Decoding Motor Behavior Biosignatures of Arm Movement Tasks Using Electroencephalography

Abstract

Motor behavior in human arm movement is characterized by high number of degrees of freedom for executing most actions of daily life. Neuroscience studies have facilitated acquisition of generalized neural representations in arm movements and revealed corresponding neural networks as pre-supplementary motor area, anterior prefrontal cortex and parietal cortex as functional regions underlying voluntary action. Understanding cognitive brain functions is associated with motor functions; motor execution (ME) and motor imagery (MI) and visual imagery (VI) cognitive tasks have wider applications in complex skill learning and motor rehabilitation and for implementing prosthetic devices for amputees.
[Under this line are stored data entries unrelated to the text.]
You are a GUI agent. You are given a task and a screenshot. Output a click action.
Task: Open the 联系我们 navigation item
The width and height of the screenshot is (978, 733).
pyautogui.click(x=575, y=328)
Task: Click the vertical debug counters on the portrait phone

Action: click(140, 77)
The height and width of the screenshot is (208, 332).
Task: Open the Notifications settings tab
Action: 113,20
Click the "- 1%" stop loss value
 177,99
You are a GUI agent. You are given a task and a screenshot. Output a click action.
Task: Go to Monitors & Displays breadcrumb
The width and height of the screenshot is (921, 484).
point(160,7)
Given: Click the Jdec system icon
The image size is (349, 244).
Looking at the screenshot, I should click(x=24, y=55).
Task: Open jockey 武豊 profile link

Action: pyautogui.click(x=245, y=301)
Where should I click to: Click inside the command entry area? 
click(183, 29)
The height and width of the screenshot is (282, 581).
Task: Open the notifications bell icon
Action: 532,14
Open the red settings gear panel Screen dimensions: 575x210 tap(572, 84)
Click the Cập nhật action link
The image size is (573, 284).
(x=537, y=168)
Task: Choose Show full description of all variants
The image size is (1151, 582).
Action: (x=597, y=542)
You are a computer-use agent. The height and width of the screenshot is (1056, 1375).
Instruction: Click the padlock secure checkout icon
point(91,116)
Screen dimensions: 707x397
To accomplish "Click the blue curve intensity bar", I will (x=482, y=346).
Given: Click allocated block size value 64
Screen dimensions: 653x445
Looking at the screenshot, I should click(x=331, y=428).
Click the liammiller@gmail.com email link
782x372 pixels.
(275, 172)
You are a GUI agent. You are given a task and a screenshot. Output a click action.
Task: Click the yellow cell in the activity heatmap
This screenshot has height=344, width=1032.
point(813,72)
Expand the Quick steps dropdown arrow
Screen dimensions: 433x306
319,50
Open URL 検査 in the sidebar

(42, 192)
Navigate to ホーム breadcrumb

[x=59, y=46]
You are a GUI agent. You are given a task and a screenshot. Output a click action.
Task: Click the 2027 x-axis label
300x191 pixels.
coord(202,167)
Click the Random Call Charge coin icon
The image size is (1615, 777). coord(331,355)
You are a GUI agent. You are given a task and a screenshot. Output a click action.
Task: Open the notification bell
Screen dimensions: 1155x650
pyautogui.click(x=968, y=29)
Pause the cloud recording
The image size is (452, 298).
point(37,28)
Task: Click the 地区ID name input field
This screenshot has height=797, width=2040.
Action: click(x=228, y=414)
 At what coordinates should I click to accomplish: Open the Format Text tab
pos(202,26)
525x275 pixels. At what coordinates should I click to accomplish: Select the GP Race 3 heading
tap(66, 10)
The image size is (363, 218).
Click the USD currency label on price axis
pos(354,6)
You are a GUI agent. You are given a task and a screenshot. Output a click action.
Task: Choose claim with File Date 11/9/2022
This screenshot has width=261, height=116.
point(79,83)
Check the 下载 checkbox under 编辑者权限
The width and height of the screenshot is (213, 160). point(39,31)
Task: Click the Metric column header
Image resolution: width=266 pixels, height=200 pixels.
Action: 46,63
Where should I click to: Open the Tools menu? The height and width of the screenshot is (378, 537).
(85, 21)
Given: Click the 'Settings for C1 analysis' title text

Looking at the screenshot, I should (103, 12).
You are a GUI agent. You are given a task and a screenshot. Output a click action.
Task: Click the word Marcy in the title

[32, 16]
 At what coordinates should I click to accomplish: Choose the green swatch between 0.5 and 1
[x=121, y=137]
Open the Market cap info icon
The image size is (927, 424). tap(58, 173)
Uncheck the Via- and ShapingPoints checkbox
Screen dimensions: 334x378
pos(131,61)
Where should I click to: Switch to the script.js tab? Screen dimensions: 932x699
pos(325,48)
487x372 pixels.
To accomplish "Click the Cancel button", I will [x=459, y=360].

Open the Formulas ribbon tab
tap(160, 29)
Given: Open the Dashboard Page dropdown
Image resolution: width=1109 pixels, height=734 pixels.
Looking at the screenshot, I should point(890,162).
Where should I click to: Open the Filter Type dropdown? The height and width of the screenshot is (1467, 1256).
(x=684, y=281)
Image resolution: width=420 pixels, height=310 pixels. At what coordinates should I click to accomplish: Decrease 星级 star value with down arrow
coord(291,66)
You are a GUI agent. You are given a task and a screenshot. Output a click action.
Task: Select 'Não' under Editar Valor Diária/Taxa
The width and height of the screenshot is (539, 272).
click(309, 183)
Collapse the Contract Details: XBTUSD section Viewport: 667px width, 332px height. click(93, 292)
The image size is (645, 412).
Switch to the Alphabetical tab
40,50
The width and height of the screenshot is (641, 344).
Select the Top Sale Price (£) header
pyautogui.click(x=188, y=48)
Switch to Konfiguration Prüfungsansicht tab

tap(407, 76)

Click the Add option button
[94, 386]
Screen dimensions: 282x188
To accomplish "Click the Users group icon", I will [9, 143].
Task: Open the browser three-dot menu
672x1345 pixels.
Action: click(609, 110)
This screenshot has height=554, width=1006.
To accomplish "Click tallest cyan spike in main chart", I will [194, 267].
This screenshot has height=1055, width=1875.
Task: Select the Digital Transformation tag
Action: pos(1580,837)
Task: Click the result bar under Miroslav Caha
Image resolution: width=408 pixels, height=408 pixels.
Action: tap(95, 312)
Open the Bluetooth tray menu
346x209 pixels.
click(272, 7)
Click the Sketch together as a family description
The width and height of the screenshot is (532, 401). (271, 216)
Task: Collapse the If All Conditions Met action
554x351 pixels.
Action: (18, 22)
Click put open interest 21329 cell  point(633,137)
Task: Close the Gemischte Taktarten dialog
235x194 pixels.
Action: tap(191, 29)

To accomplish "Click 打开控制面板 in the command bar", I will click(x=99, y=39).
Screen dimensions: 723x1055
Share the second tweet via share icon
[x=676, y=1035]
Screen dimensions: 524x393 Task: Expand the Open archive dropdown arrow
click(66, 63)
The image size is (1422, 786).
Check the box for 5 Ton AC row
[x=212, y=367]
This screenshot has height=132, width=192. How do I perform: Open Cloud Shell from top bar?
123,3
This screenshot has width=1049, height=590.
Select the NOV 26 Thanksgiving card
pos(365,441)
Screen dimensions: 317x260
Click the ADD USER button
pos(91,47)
The present study focused on understanding the cortical activation similarities in ME, MI, and VI using a familiar marble board game-based upper limb motor tasks among left- and right-handed healthy volunteers (N = 16), using non-invasive electroencephalography (EEG) technique. The study investigated neural dynamics associated with complex and linear movement patterns in motor imagery, motor execution, and visual imagery and functionally mapped the cortical areas of activation associated with motor planning and motor execution phase of different motor performances. Although beta and alpha rhythms were functionally present during motor performance, this study revealed theta and gamma rhythm patterns in temporal and frontal regions as biosignatures for planning and execution of movement and imagery tasks of linear and complex movement patterns. The features extracted from the EEG data could be further compared with standard machine learning algorithms. Initial findings will be applicable in designing brain–computer interface (BCI)-based rehabilitation therapies in neuroprosthetics.